24/03/2022 · Autor: VON POLL IMMOBILIEN


In Lexikon-Episode 1 des VON POLL IMMOBILIEN Podcasts führen Tim von Campenhausen, Direktor für Vertrieb und Schulungen bei VON POLL IMMOBILIEN, und Moderatorin Petra Konradi ein spannendes Interview zum großen Themenbereich Betriebskostenabrechnung.

Was gibt es dabei zu beachten? Wo ergeben sich eventuelle Fehlerquellen und Fallstricke? Tim von Campenhausen klärt auf über alles Wissenswerte rund um das Thema Betriebskosten auf. Das aufschlussreiche Gespräch können Sie hier jetzt direkt anhören oder als Transkript in 'traditioneller Manier' durchlesen. Wir wünschen Ihnen dabei viel Vergnügen!

 

 

Tim von Campenhausen, Direktor für Vertrieb und Schulungen VON POLL IMMOBILIENTim von Campenhausen, VON POLL IMMOBILIEN:

» Zu den häufigsten Fehlern bei der Betriebskostenabrechnung zählen eine unvollständige oder verspätete Abrechnung sowie ein Abrechnungszeitraum, der den festgelegten Zeitraum von zwölf Monaten überschreitet. «

 

Podcast-Episode 'Betriebskosten' – komplettes Transkript

Moderatorin Petra Konradi:

Herzlich willkommen zur ersten Episode unseres Podcasts.

Egal, ob Sie Käufer oder Verkäufer einer Immobilie sind, es gibt Begrifflichkeiten, die haben Sie alle schon einmal gehört und wissen in den meisten Fällen, was sich dahinter verbirgt. Zum Beispiel die Betriebskostenabrechnung, das Erbbaurecht oder die Grunddienstbarkeit. Mit diesem Podcast geben wir Ihnen auditive Lexikon zu solchen und anderen Fachbegriffen aus der Immobilienwelt an die Hand.
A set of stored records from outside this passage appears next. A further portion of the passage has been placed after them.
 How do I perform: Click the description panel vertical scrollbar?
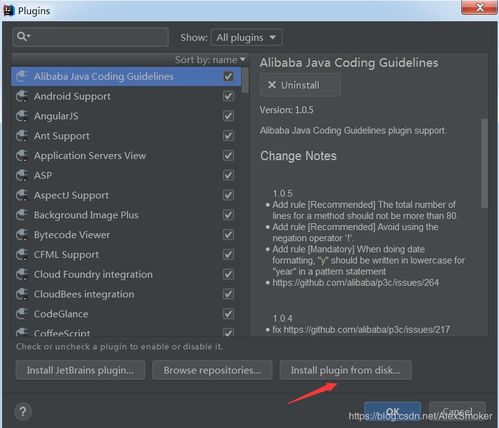pyautogui.click(x=484, y=163)
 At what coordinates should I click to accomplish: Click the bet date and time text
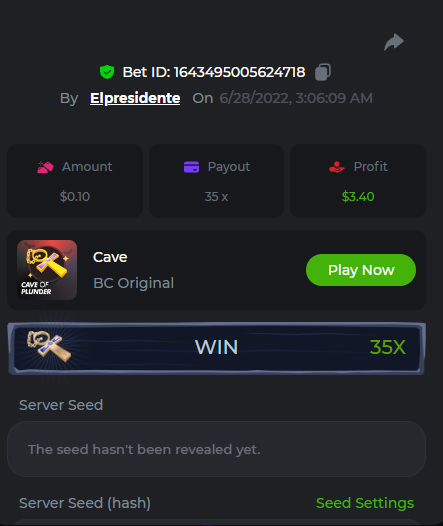[296, 98]
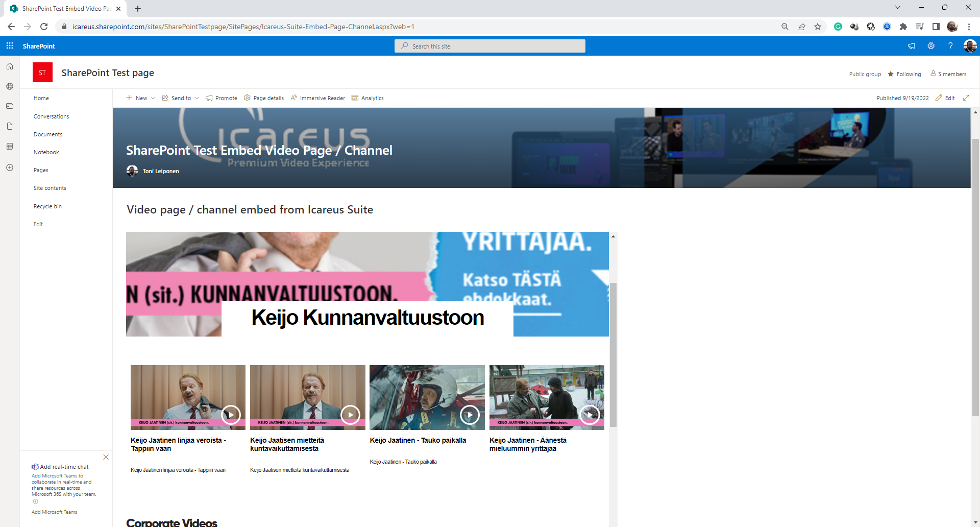Screen dimensions: 980x527
Task: Click the settings gear in SharePoint header
Action: pos(931,46)
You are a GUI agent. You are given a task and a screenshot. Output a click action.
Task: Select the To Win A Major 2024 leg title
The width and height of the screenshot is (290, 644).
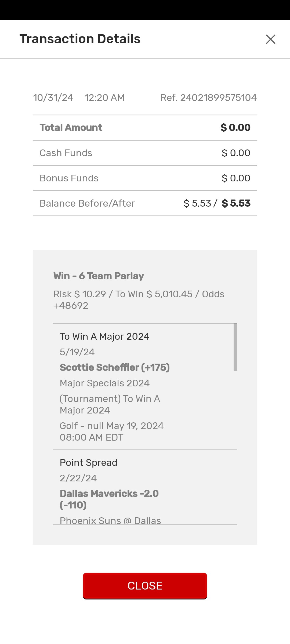(104, 336)
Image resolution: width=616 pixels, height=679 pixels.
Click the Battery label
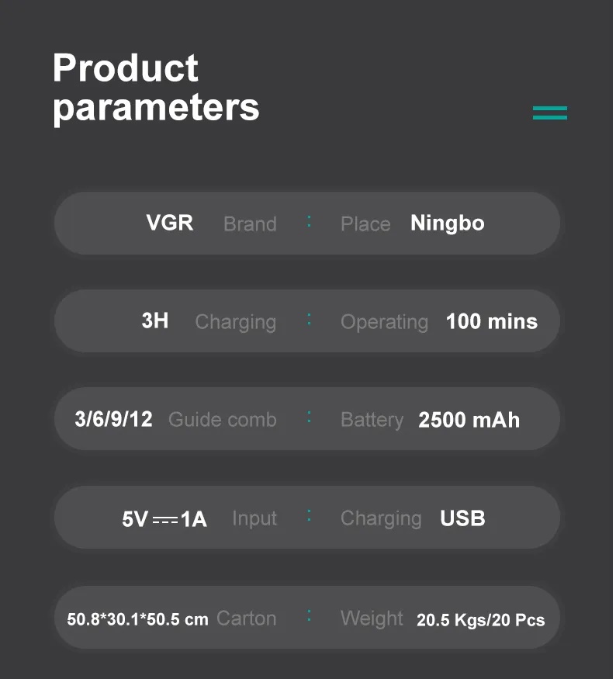coord(372,420)
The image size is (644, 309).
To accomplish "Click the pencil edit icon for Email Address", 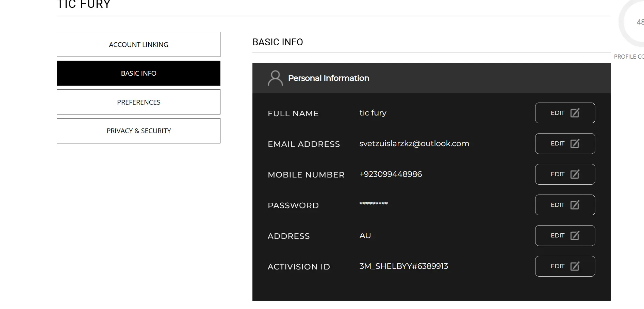I will coord(575,143).
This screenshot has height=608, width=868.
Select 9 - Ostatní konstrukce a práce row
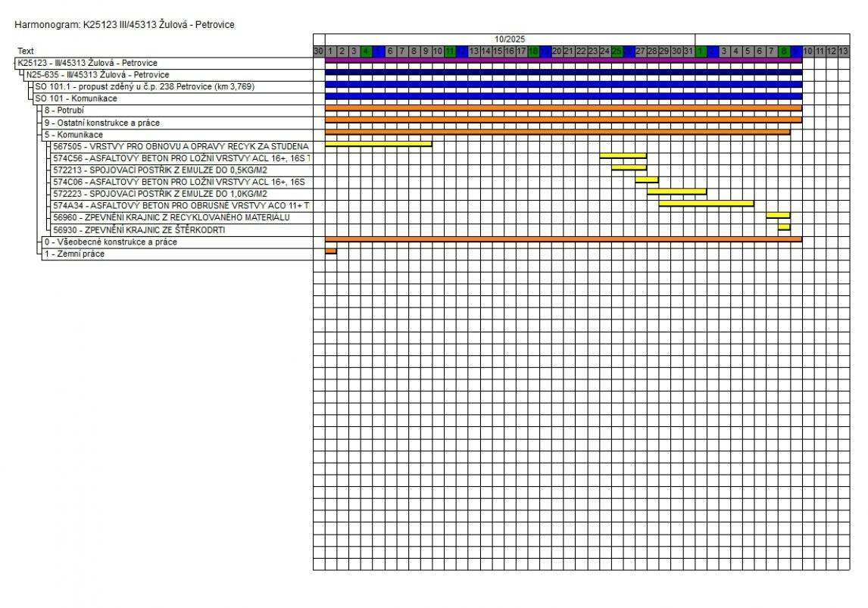tap(101, 122)
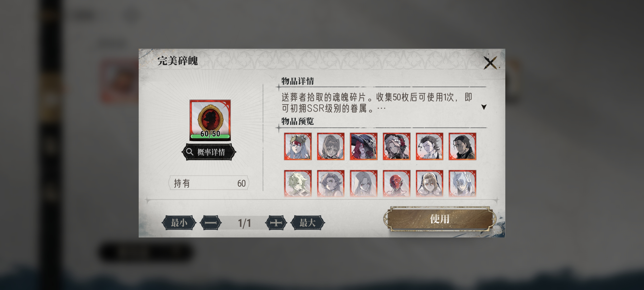Close the 完美碎魄 dialog
The width and height of the screenshot is (644, 290).
pos(490,63)
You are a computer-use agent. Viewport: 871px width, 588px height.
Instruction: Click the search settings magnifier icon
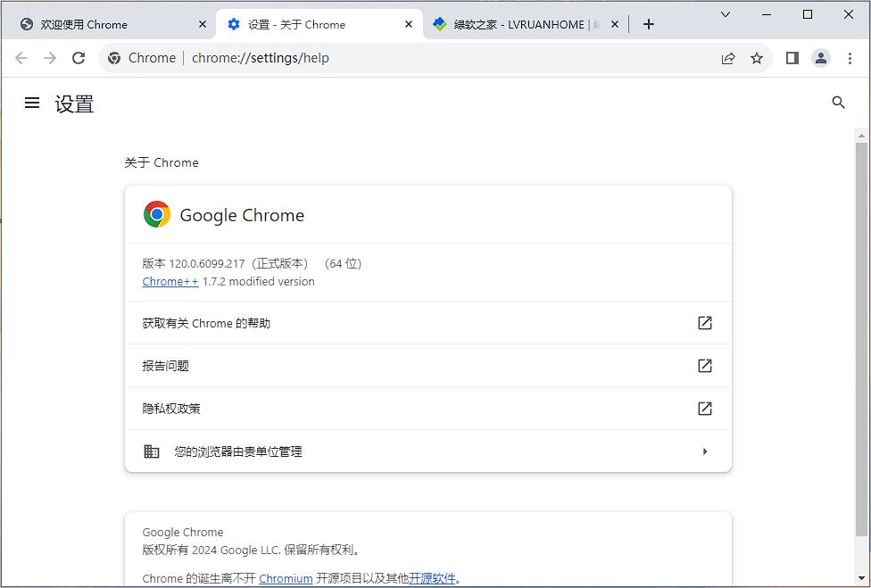point(838,103)
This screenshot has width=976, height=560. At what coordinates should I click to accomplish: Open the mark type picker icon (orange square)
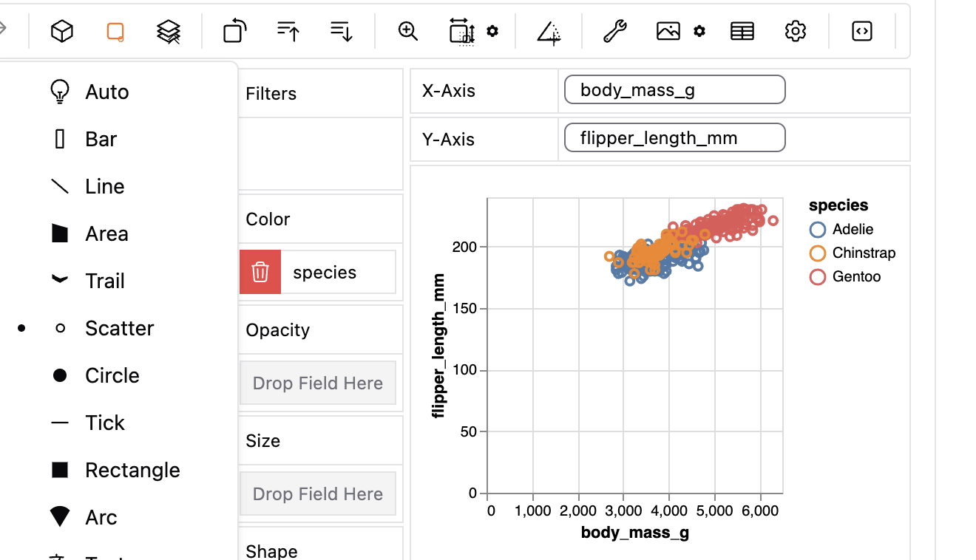pos(115,31)
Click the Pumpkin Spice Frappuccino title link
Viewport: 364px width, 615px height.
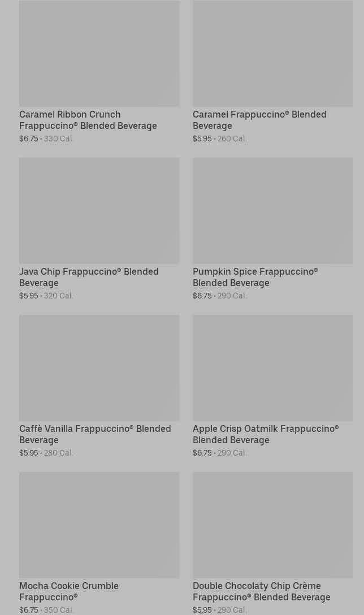pyautogui.click(x=255, y=277)
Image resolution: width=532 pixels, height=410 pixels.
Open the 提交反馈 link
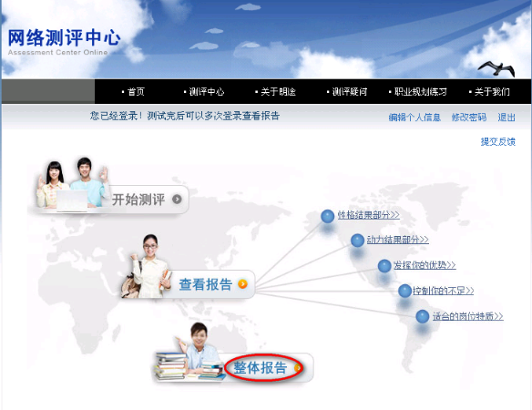pyautogui.click(x=498, y=141)
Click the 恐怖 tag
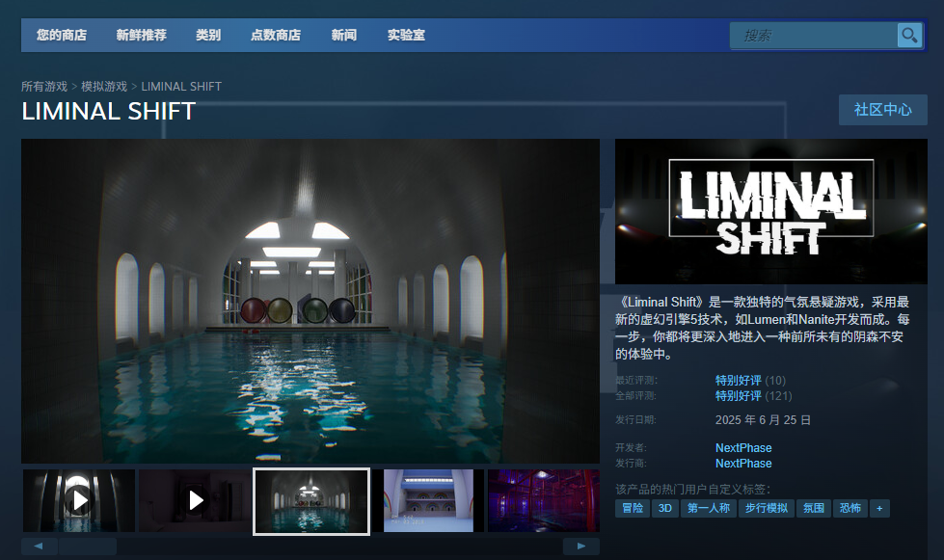 (x=850, y=508)
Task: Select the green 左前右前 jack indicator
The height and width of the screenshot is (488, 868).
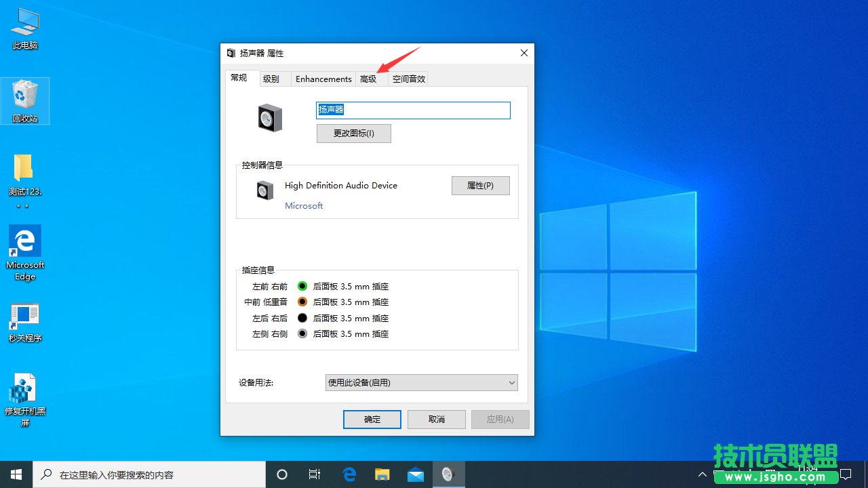Action: pos(302,286)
Tiefgehend recherchiert und auf den Punkt erklärt. Mein Name ist Petra Konradi. Ich bin die Moderatorin des Podcasts. Das Thema dieser ersten Episode ist die Betriebskostenabrechnung. Unser Gast, mit dem ich darüber reden darf, ist Tim von Campenhausen. Er ist Direktor für Vertrieb und Schulungen bei VON POLL IMMOBILIEN. Herzlich willkommen.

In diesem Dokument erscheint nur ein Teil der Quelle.